Using configuration files

Drush lets us set up configuration files that modify how it works system-wide, user-wide, or site-wide. These files are named drushrc.php and contain a list of array options. With a configuration file, we can do things such as the following:

  • Set the --uri and --root options to be added to every command that we execute from the root path of a multisite Drupal installation
  • Automatically check for Drush updates
  • Load additional site alias files located in a given directory
  • Specify where to store database dumps, which tables to ignore completely, and which one's data to ignore
  • Always display verbose information on each command
  • Add options when a specific command is executed
  • Override elements of the variables table of a site

Drush will look for configuration files in the following locations (extracted from drush topic docs-configuration):

  • Next to a settings.php file of a Drupal site. For example, at sites/default/drushrc.php or sites/drupal.localhost/drushrc.php.
  • The root directory of a Drupal installation. For example, at /var/home/juampy/projects/drupal/drushrc.php.
  • When provided explicitly by adding the --config option in the command line, such as drush --config=../drushrc.php core-status.
  • At the .drush folder located in the home path. For example, at /var/home/juampy/.drush/drushrc.php.
  • At /etc/drush/drushrc.php, unless you have a prefix configured by the ETC_PREFIX setting at your php.ini file in which case it would be ETC_PREFIX/etc/drush/drushrc.php.
  • At the Drush installation folder, such as at /usr/share/drush/drushrc.php.

Let's add a sample configuration file to our .drush directory and see how it affects the commands we execute.
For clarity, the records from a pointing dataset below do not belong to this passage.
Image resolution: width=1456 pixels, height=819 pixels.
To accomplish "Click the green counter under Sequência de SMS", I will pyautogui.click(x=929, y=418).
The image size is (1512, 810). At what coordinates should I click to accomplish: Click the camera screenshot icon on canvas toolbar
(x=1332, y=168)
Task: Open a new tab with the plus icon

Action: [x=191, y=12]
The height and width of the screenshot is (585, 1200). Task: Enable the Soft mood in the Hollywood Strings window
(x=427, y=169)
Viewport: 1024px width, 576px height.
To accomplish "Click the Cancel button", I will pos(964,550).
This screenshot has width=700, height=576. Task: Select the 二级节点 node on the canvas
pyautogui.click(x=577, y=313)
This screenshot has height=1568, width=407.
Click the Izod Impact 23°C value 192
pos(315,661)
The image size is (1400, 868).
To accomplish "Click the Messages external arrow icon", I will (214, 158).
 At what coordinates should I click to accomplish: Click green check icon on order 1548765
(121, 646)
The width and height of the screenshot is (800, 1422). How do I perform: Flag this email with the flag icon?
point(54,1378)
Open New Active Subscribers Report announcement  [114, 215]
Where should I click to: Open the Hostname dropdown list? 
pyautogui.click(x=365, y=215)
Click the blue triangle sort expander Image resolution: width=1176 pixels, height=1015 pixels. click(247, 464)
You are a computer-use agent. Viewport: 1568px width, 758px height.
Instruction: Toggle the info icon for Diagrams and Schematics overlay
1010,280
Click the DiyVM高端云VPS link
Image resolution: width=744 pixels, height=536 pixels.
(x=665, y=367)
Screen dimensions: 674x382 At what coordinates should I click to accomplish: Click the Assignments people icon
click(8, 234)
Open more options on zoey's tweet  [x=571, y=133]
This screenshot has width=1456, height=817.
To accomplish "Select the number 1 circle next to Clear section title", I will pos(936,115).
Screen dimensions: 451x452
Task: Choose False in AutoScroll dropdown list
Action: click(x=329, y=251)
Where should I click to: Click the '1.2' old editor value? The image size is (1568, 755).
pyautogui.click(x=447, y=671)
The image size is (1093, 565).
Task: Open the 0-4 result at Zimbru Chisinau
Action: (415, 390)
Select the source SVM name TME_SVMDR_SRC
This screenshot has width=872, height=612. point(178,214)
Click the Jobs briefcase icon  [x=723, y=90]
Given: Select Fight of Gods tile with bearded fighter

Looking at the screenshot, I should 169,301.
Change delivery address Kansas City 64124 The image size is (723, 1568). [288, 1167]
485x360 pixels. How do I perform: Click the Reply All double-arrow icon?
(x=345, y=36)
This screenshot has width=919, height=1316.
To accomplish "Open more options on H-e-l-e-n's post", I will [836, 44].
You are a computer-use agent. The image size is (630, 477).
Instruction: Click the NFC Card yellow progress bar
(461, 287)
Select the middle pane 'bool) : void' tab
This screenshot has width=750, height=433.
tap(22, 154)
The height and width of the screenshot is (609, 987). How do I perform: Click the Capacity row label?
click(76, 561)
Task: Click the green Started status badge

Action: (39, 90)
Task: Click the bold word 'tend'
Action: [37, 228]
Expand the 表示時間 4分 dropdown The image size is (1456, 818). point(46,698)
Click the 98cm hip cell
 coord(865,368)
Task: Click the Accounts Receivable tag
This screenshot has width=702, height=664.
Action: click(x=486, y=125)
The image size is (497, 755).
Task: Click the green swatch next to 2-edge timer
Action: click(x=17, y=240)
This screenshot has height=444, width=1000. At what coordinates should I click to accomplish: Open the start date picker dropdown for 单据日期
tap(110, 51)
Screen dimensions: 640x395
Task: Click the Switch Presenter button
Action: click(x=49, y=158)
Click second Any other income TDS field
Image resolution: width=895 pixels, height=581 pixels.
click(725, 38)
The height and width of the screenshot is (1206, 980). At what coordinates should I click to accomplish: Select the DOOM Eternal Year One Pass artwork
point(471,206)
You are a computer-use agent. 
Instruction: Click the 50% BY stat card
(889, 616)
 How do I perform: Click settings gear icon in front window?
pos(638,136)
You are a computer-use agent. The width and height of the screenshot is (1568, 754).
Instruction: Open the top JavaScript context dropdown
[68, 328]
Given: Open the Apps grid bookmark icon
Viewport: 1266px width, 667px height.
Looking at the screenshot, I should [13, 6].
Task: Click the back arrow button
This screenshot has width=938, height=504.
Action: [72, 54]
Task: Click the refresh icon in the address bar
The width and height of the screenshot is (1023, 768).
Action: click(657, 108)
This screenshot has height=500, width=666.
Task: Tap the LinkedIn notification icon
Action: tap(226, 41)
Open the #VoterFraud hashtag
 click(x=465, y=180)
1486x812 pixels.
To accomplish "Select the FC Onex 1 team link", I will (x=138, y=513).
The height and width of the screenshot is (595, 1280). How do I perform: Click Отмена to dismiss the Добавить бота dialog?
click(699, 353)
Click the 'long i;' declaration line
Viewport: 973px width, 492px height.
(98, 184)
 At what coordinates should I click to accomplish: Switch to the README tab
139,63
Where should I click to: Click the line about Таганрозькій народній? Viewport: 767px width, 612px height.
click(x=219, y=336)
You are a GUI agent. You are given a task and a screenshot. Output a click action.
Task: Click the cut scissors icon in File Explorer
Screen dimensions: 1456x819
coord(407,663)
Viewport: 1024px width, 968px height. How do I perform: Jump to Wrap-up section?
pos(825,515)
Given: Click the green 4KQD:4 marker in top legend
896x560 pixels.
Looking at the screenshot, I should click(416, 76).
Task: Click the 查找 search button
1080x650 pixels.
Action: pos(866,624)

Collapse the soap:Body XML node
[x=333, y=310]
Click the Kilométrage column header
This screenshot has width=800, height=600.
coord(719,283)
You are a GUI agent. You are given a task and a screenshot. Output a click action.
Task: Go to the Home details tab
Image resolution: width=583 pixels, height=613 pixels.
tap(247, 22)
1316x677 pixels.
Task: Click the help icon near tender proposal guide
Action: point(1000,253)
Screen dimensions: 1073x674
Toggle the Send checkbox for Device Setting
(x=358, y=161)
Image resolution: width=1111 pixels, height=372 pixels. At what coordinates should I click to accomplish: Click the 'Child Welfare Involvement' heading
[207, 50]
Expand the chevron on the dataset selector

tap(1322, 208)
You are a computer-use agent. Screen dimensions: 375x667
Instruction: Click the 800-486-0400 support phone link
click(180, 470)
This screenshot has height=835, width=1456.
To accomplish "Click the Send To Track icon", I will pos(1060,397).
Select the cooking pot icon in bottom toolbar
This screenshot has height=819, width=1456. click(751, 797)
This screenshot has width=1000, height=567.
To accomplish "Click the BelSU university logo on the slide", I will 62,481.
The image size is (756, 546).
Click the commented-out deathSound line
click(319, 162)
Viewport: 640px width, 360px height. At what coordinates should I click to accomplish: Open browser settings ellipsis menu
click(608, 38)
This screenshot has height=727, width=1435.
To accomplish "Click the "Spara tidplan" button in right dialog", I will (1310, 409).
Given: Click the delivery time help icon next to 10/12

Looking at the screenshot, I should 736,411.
Create a drushrc.php file at the .drush folder of your home path, for example, at /home/juampy/.drush/drushrc.php with the following contents:

<?php
/**
* Sample user wide configuration file for Drush
*/
// Activate verbose mode for all commands so they output extra information.
$options['v'] = 1;
// Directory where database dumps generated by sql-dump will be stored and format of the files.
$options['result-file'] = '/home/juampy/dbbackups/@[email protected]';
// Print warning messages. This is a nice debugging measure when you are writing a custom command.
$options['php-notices'] = 'warning';
// Generic list of tables whose data should be ignored on database dumps
$options['structure-tables'] = array(
'common' => array('cache', 'cache_filter', 'cache_menu', 'cache_page', 'history', 'sessions', 'watchdog'),
);

We have activated the verbose mode for all commands (same as adding --verbose in the command line); specified where to store database dump; added a debugging option so PHP warnings will be printed; and defined a generic array of tables whose data should be ignored on database synchronizations. Let's see how these options affect to Drush's behavior:

$ mkdir ~/dbbackups
$ cd /home/juampy/projects/drupal
$ drush sql-dump
Initialized Drupal 7.10 root directory at /home/juampy/projects/drupal [notice]
Initialized Drupal site default at sites/default [notice]
Calling system(mysqldump --result-file /home/juampy/dbbackups/drupal_20120123_095735.sql --single-transaction --opt -Q drupal --host=localhost --user=root --password= );
Database dump saved to /home/juampy/dbbackups/drupal_20120123_09573t.sql [success]
Command dispatch complete [notice]

The output shows that notice messages are now displayed because of the verbose mode being active and the directory for database dumps was being used. Extra info is displayed such as the mysql command and the destination path of the backup is the one we defined.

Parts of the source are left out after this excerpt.